Es ist eine Szene, die sich eigentlich nur in Filmen abspielt. Ein Auto schrammt an einer Wand entlang, verliert dabei ein Rad, kommt auf die Gegenfahrbahn, bricht durch die Strassenabsperrung und stürzt in den Vierwaldstättersee. Der Unfall auf der Axenstrasse von Sonntagnachmittag bleibt ein Rätsel (zentralplus berichtete). Denn weder das Auto noch die Person oder Personen konnten bisher geborgen werden.

Der Tathergang ist allein durch zwei Augenzeugen rekonstruierbar, die sich auf der Gegenfahrbar dem Unfallauto näherten und vom Rad getroffen wurden, das sich vom Auto losgelöst hatte. Das Rad traf das andere Auto und verletzte die Beifahrerin leicht.

Die Höhenlinien im Wasser zeigen die Tiefe an. Beim Wolfsprung gibt es keinen graduellen Abstieg. Es geht senkrecht 180 Meter hinunter zum Seegrund. Rot markiert: die Absturzstelle. (Quelle: Kanton Luzern/Landwirtschaft und Wald)

180 Meter unter der Wasseroberfläche

Die Schwyzer Polizei versucht nach wie vor mit einem Grossaufgebot, das Auto und die Personen zu bergen. Der Unfall ereignete sich am Sonntag um 12 Uhr mittags. Seither befinden sich die Personen im Auto unter Wasser. Und das sehr wahrscheinlich auf dem Seegrund. Denn an der Absturzstelle beim Wolfsprung geht es senkrecht hinunter. Der Seegrund liegt rund 180 Meter unterhalb der Wasseroberfläche.

Das Problem an der Unfallstelle: Auf diese Tiefe kann man nicht hinabtauchen. Der Unterwasserdruck ist zu gross. Das war auch für den Tauchlehrer Reto Loretz von der Tauchschule Luzern direkt klar: «Die Tiefe ist die Schwierigkeit. Denn ab maximal 66 Metern wird der Sauerstoff aufgrund des grossen Drucks giftig und die Taucherinnen brauchen ein anderes Gas.»
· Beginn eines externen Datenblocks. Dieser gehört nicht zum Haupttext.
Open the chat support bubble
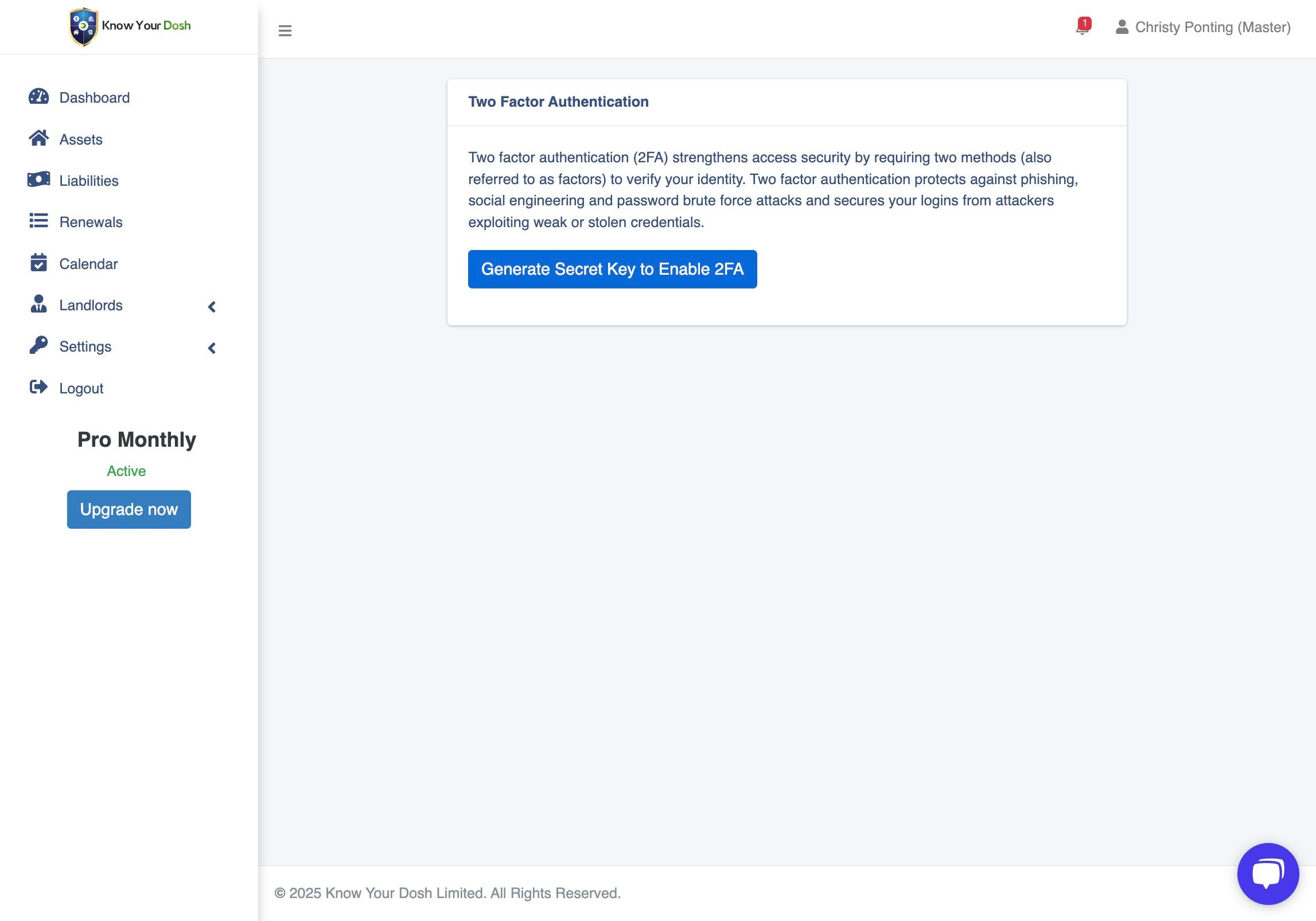 click(1267, 873)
«Bei einem Sturz aus so einer Höhe ist das Wasser hart wie Beton.»

Reto Loretz, Tauchschule Luzern

Deswegen ging die Polizei zunächst mit einem Unterwasserinspektionsgerät (engl. ROV-Gerät) runter, das mit einer Kamera ausgestattet ist. Dafür arbeitet die Schwyzer Kantonspolizei mit der Seepolizei der Kantonspolizei Zürich zusammen. Allerdings ist auch das nicht so einfach, wie es klingt.

Der Standort des Autos ist eine komplexe Berechnung

Das Ausschlaggebende sei die Eintrittsstelle ins Wasser, erklärt Loretz. Um diese zu bestimmen, müsse man verschiedene Faktoren berücksichtigen. «Man muss zum Beispiel wissen, um was für einen Typ Auto es sich handelte, wie schnell das Auto unterwegs war oder in welchem Winkel es auf das Geländer traf, damit man den Eintrittspunkt ungefähr einschätzen kann», sagt Loretz.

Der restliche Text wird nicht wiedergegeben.